Collagen Peptides or hydrolyzed collagen has been getting a lot of attention lately, so much so that supplements made with hydrolyzed collagen are among the most popular health and beauty products on the market today.
But what exactly is hydrolyzed collagen? How does it differ from non-hydrolysed collagen? And in what ways does it benefit the body? The following is a helpful introduction to hydrolyzed collagen and its role in supporting healthy and beautiful skin.
First things first, what is collagen?
Collagen is the most abundant protein in the human body. It is made up of amino acids, (protein building blocks), and can be found in our skin, bones, joints, muscles, hair, and nails.
Collagen is a complex structural protein that maintains strength and flexibility throughout the body. Considered a vital structural building block, collagen is often compared to the scaffolding of a building; an invisible support system that holds the body together and keeps it strong. It also helps to support supple skin and youthful looks.
Unfortunately, normal collagen production declines with age, causing our skin to lose elasticity. As we age, collagen cross-linking and depletion can lead to common signs of aging in the skin, muscles, tendons, ligaments, and bones.
This can lead to visible signs of aging such as wrinkles and sagging skin. For this reason, getting additional collagen from dietary supplements may provide added support as we get older.
What’s the difference between collagen and hydrolyzed collagen?
The complex collagen molecule itself has a high molecular weight and size which means it may not be absorbed as well as hydrolyzed collagen.
Hydrolyzed collagen is simply collagen that has been broken down, through a process called hydrolysis, into smaller amino acid chains called collagen peptides, which are more readily absorbed by the body. Hydrolyzed collagen provides the building blocks our bodies need to make collagen.

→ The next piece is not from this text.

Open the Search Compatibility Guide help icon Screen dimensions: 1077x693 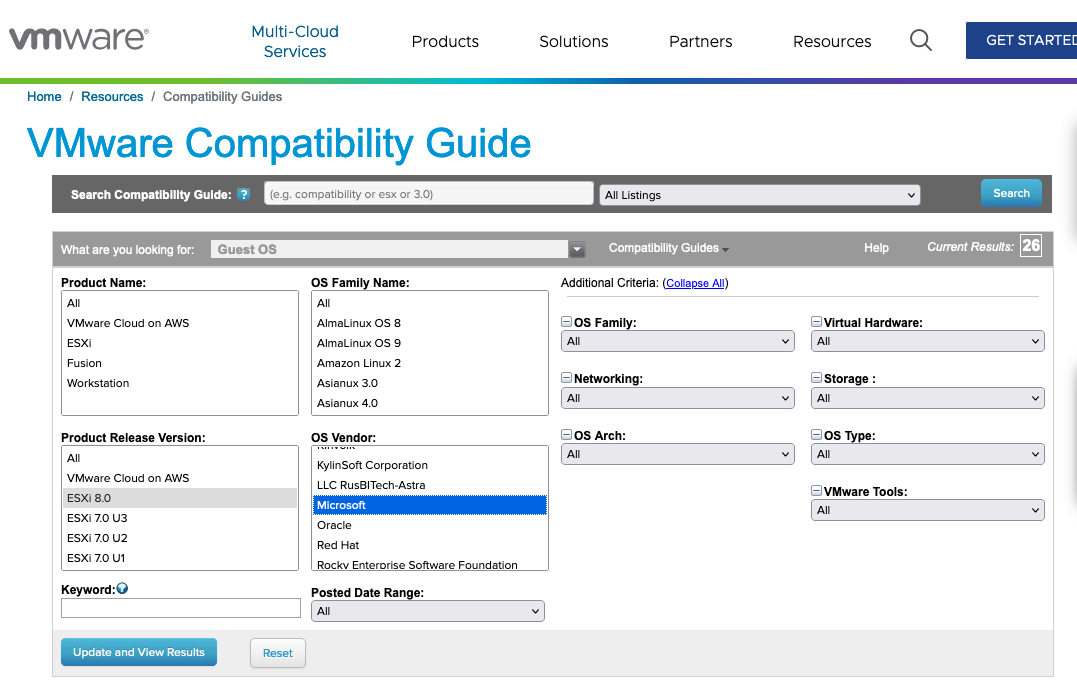(x=243, y=194)
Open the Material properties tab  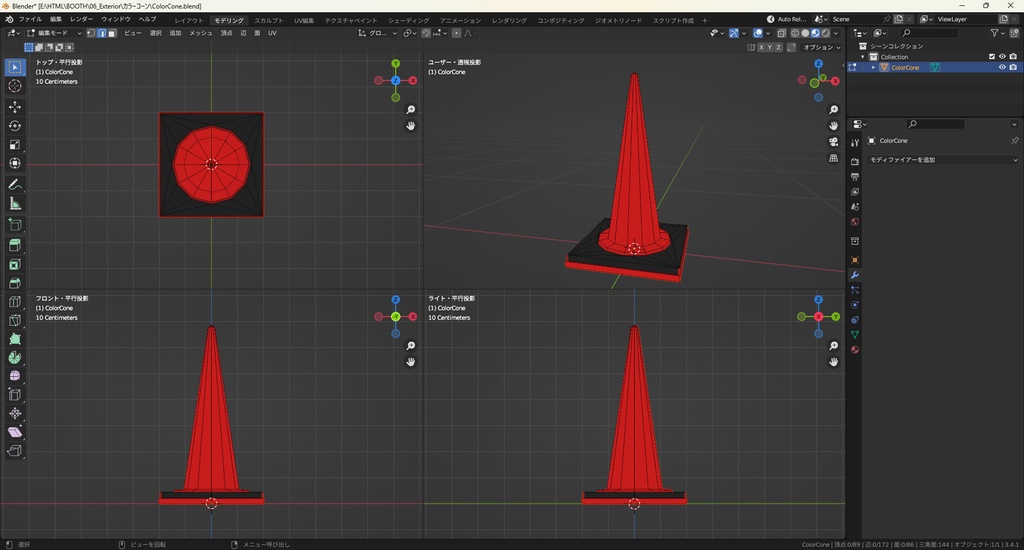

You will often see the terms hydrolyzed collagen, collagen peptides, and collagen hydrolysate used interchangeably on dietary supplements. They refer to the process of breaking down the collagen molecule to be better absorbed.
Why do I need a collagen supplement? Can’t I just eat more meat and fish?
We typically do not consume the parts of animals and fish that provide collagen. In addition, the small amount consumed is often considerably less than the amount demonstrated in human studies to offer benefits. Thus, it makes sense to get additional collagen from dietary supplements.
Taking a readily absorbable hydrolyzed collagen supplement supports healthy collagen synthesis and provides us with the amino acids our bodies need to produce important proteins, such as those in our hair and nails.
Not to mention collagen supplements are extremely convenient. Instead of trying to load up on beef, pork, and chicken, dietary collagen is often available in a powder supplement that mixes easily with beverages and soft foods.